Question Type:
Necessary Assumption
Stimulus Breakdown:
Conclusion: Shifting POV in a novel detracts from the merit of the work.
Evidence: Shifting POV tends to make readers focus on the author. And a novel can't be of the highest quality if readers don't become emotionally engaged with the book's imaginary world.
Answer Anticipation:
This conclusion doesn't have any New Guys. Both of its ideas are Overlapping in the Evidence. We know that shifts of POV "make reader focus on author". We know that "not being emotionally engaged with a book's imaginary world" detracts from the merit of the book (because it can no longer be of the highest quality). So since the author is connecting shifts of POV to detracting from the work's merit, we know the author is trying to get from "reader focuses on author" to "reader can't get emotionally engaged with the book's imaginary world".
Correct Answer:
C
Answer Choice Analysis:
(A) Extreme = "most", "only if". This is really a backwards conditional. The author gave us the conditional that "highest quality -> emotionally engaged". This answer choice says "emotionally engaged -> highest quality".

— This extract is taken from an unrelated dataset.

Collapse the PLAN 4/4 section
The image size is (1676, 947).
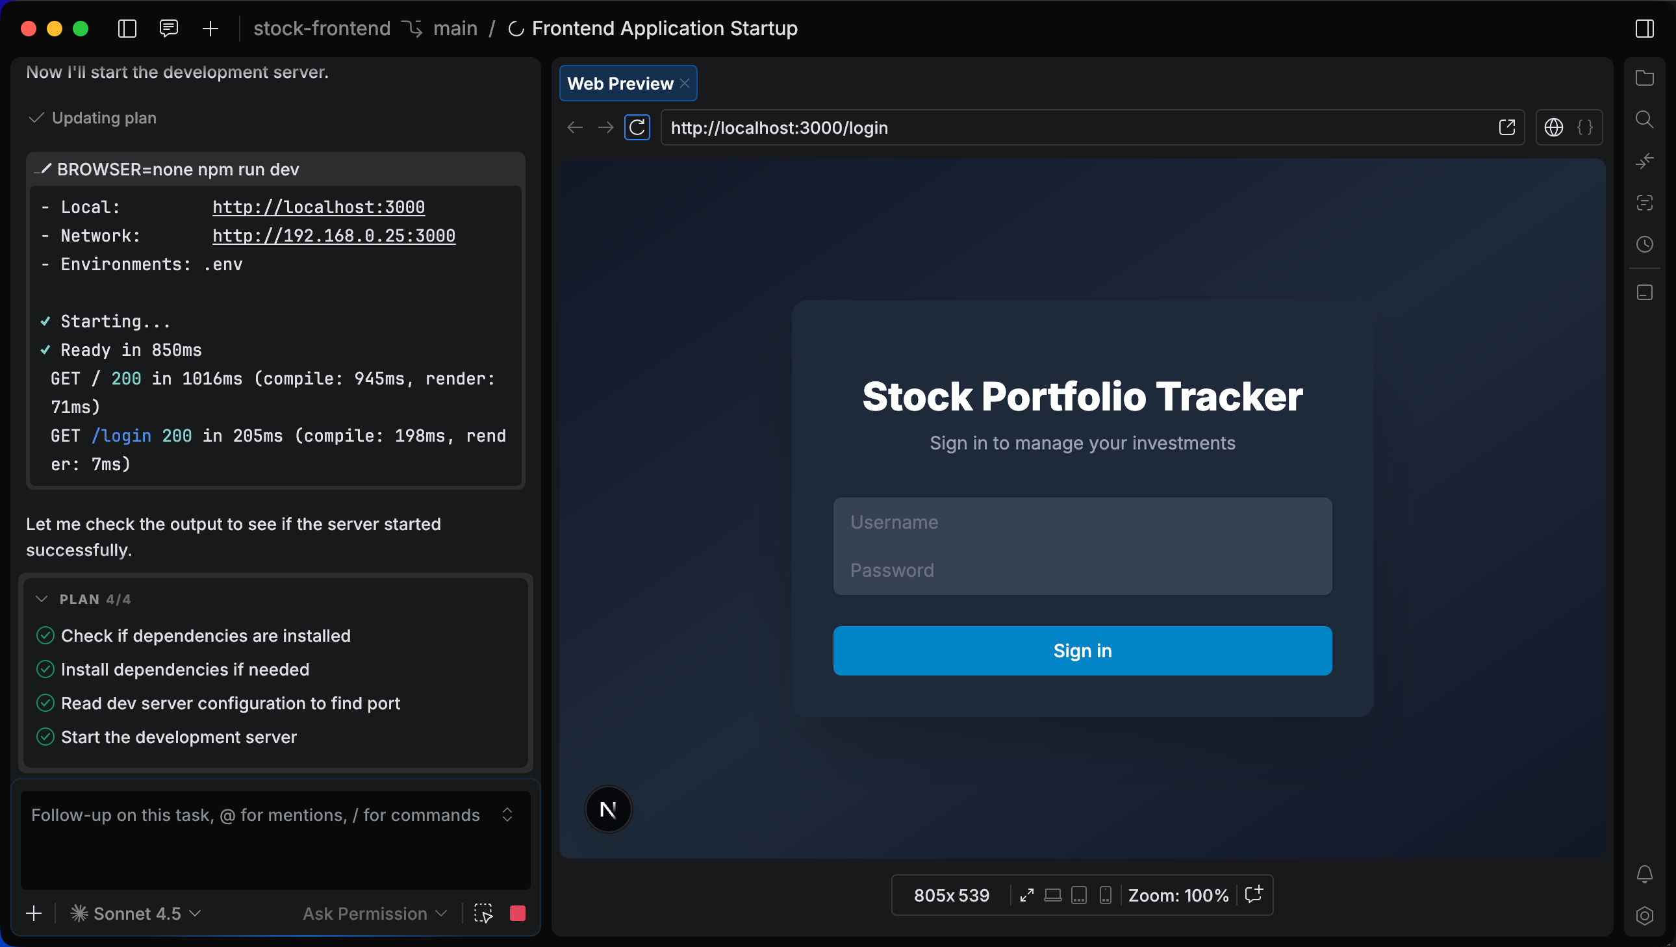click(42, 599)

(B) This says "high quality -> engaged imagination".
The argument gave us a rule for "highest quality". The author doesn't have to assume anything about "high quality". Also, we were talking about engaging EMOTIONS with the book's imaginary world, whereas this answer is talking about engaging OUR IMAGINATION. That's a detail creep.

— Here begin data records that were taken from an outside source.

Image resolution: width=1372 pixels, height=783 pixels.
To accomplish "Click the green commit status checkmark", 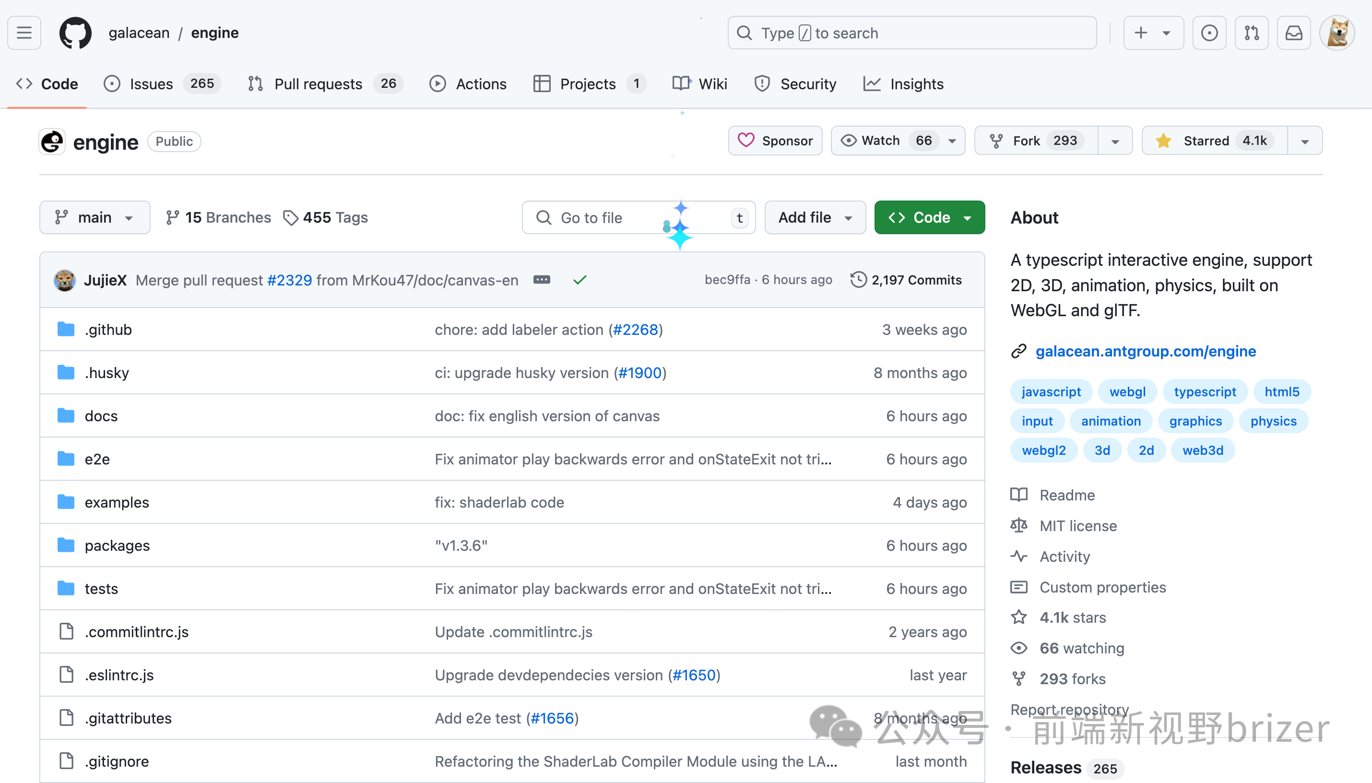I will (580, 280).
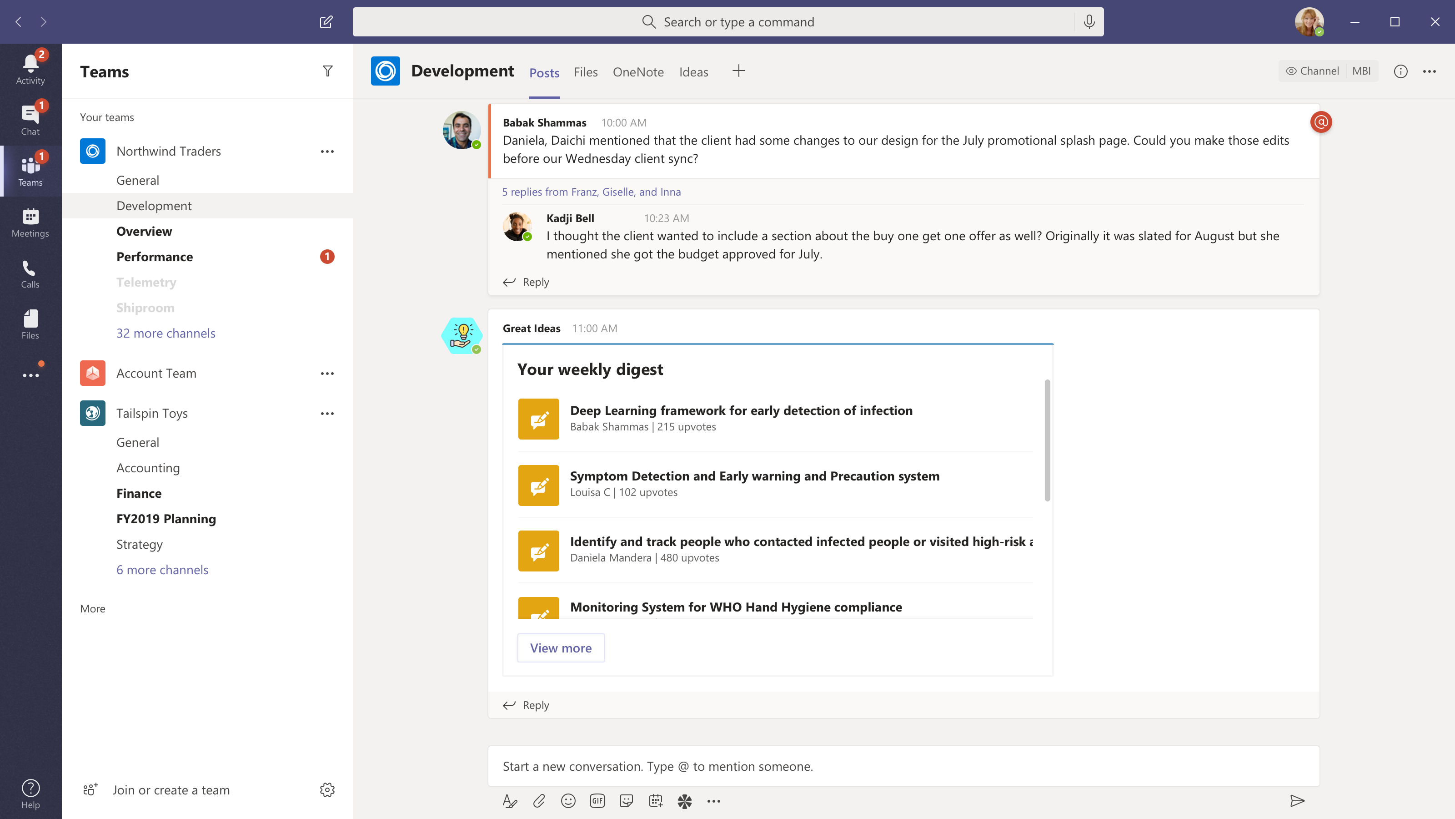The height and width of the screenshot is (819, 1455).
Task: Expand 6 more channels under Tailspin Toys
Action: point(162,570)
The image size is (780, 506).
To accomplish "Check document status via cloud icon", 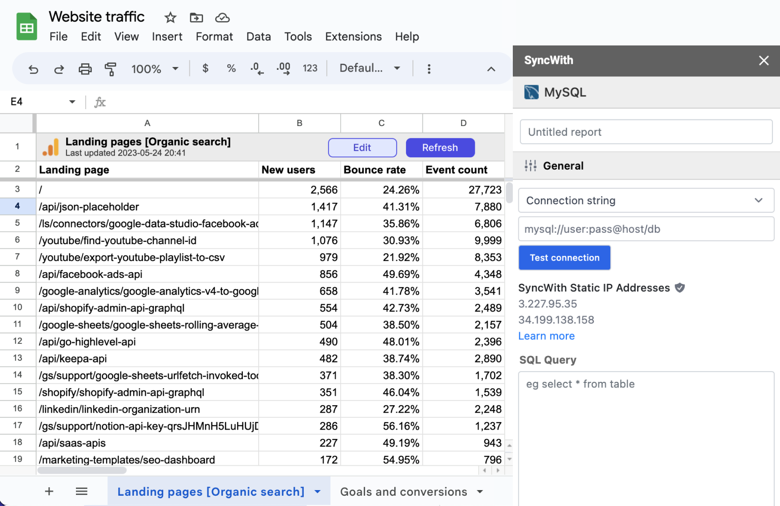I will 222,17.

(C) Yes! The author assumes that if we focus on the author, we won't get lost in the book's world. That was the connective tissue that was going to get the author from "shift in POV" to "detracting from merit of work".

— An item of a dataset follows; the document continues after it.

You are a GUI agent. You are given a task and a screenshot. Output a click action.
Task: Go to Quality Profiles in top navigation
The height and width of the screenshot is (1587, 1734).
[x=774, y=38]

(D) Out of scope = "who most readers regard as a novel's point of view". We were talking about when a book shifts points of view and how it makes the readers notice the author. You can't infer from that that the readers notice the author BECAUSE they think the novel's author represents the novel's narrative point of view. They might simply notice the author just because they're thinking, "ugh. this is annoying: the book just switched from third person to first person. Why would the author do that?"
(E) Extreme = "serve NO purpose". Even though the author is saying something negative about shifts of POV, these shifts can still serve a purpose. They just happen to cause the reader to notice the author and thus lower the quality of the work.
Takeaway/Pattern: The conclusion contained two ideas "shifting POV" and "detracting from merit". Both of those ideas were connected to something else in the evidence, and our job was to patch together those connected ideas. If this were algebra, and you knew that a = b and x = y, what would you need to know in order to prove that "a = x"? You would need to know that "b = y".